Still, the argument isn’t over. Like I said, Paul under the inspiration of the Holy Spirit thinks that resurrection is a big deal, so he gives even more proofs. First, he mentions baptism for the dead. Now, we don’t actually know what he is talking about. We have no record of baptism for the dead. But it is worth noting that Paul doesn’t say “we” anywhere about it. It doesn’t sound like he or the other apostles performed these baptisms. But some people did, and what Paul says basically is, “Look, why would people even do that if there won’t be a resurrection?”

From that point, Paul also points out the suffering of him and the other apostles. Why would they constantly risk their lives and bodies if that would be the end of them? If there won’t be a resurrection, Paul says we ought to forget about risking becoming a martyr and just enjoy the good life. Notice that he doesn’t put our hope for risking our life in going to heaven when we die. He puts it in resurrection, just like the author of Hebrews does in Hebrews 11:35.

Now we reach 15:35-44. Paul was aware of some objections people raised about resurrection, and he had answers from the Spirit.

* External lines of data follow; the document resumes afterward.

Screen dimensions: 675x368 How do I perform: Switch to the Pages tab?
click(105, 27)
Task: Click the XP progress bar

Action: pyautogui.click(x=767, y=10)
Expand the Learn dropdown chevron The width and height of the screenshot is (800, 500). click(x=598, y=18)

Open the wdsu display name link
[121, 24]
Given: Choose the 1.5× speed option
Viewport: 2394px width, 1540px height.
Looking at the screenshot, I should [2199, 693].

I should also point out that people wouldn’t have these kinds of questions if heaven was the focus of Paul’s preaching. Only a real, physical resurrection invites these questions. But on to what he was saying. He compares the our current body and future body to a seed and a plant. Our current body is like a seed. Our resurrected body will be like a full grown plant. What that means isn’t about physical appearance, as though our resurrected bodies will look like something totally unrelated to our current ones. He tells us the difference. Using the analogies from nature, he shows that the resurrection body will have a new glory and different kind of life. Our bodies now, in their natural fallen state, are mortal, dishonored, weak, and merely natural. But like the seed transforms, so will we. Our bodies will become immortal, glorious, strong, and spiritual. I like the way C. S. Lewis said it: “the dullest most uninteresting person you can talk to may one day be a creature which, if you saw it now, you would be strongly tempted to worship.”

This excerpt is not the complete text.